Let's start off by looking at the protocol that defines the delegate's responsibilities. We will name this delegate DisplayNameDelegate:

protocol DisplayNameDelegate { 
    func displayName(name: String) 
}

In the DisplayNameDelegate protocol, we define one method that the delegate needs to implement named displayName(). It is assumed that, within this method, the delegate will somehow display the name; however, it is not required. The only requirement is that the delegate implements this method.

Now, let's look at the Person structure that uses the delegate:

struct Person  { 
    var displayNameDelegate: DisplayNameDelegate

    var firstName = "" { 
        didSet { 
            displayNameDelegate.displayName(name: getFullName()) 
        } 
    } 
    var lastName =  "" { 
        didSet { 
            displayNameDelegate.displayName(name: getFullName()) 
        } 
    } 

    init(displayNameDelegate: DisplayNameDelegate) { 
        self.displayNameDelegate = displayNameDelegate 
    } 

    func getFullName() -> String { 
        return "\(firstName) \(lastName)" 
    } 
}

In the Person structure, we start off by adding the three properties, that is, displayNameDelegate, firstName, and lastName. The displayNameDelegate property contains an instance of the delegate type. This instance will be responsible for displaying the full name when the values of the firstName and lastName properties change.

Now, let's create a type that will conform to the DisplayNameDelegate protocol. We will name this type MyDisplayNameDelegate:

struct MyDisplayNameDelegate: DisplayNameDelegate { 
    func displayName(name: String)  { 
        print("Name: \(name)") 
    } 
}  

In this example, all we will do is print the name to the console. Now, let's see how we would use this delegate:

var displayDelegate = MyDisplayNameDelegate()
var person = Person(displayNameDelegate: displayDelegate) 
person.firstName = "Al"  
person.lastName = "Pacino" 

In the preceding code, we begin by creating an instance of the MyDisplayNameDelegate type and then use that instance to create an instance of the Person type. Now, when we set the properties of the Person instance, the delegate is used to print the full name to the console.

While printing the name to the console may not seem that exciting, the real power of the delegation pattern comes when our application wants to change the behavior. Maybe we want to send the name to a web service or display it somewhere on the screen, or even ignore the change. To change this behavior, we simply need to create a new type that conforms to the DisplayNameDelegate protocol. We can then use this new type when we create an instance of the Person type.

More examples of delegate in Swift.

Another advantage that we get from using the delegation pattern is loose coupling. In our example, we separated the logic part of our code from the view by using the delegate to display the name whenever the properties changed. Loose coupling promotes a separation of responsibility, where each type is responsible for very specific tasks; this makes it very easy to swap out these tasks when requirements change, because we all know that requirements change often.

Delegates are very popular in iOS world.

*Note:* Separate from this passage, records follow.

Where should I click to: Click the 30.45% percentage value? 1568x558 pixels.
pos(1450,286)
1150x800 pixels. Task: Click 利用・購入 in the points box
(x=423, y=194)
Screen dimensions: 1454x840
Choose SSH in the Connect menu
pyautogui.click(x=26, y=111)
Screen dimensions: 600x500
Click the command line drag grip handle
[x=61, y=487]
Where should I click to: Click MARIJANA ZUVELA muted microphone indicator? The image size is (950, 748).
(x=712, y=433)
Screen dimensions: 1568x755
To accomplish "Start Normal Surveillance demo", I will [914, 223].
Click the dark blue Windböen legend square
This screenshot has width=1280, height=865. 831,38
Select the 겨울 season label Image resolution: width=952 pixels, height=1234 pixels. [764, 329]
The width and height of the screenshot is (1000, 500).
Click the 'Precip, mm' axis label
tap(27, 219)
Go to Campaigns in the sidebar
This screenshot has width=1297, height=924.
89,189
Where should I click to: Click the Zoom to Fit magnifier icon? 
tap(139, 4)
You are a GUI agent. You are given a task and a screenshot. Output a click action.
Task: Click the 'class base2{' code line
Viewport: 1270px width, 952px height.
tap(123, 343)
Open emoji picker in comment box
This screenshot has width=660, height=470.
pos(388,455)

For example, UIApplication (our application main class) delegates the control of the interaction between the app and the iOS.

The AppDelegate class contains some key methods, which are cool extension points.

There is a function which is called once the app goes into background mode (the user switches to another app) and when it goes to foreground mode (the app was activated).

The delegate is in a good place to respond to incoming notifications (such as push notifications, memory warnings, and download notifications). In short, these are external events, sent from the iOS, which the app could handle.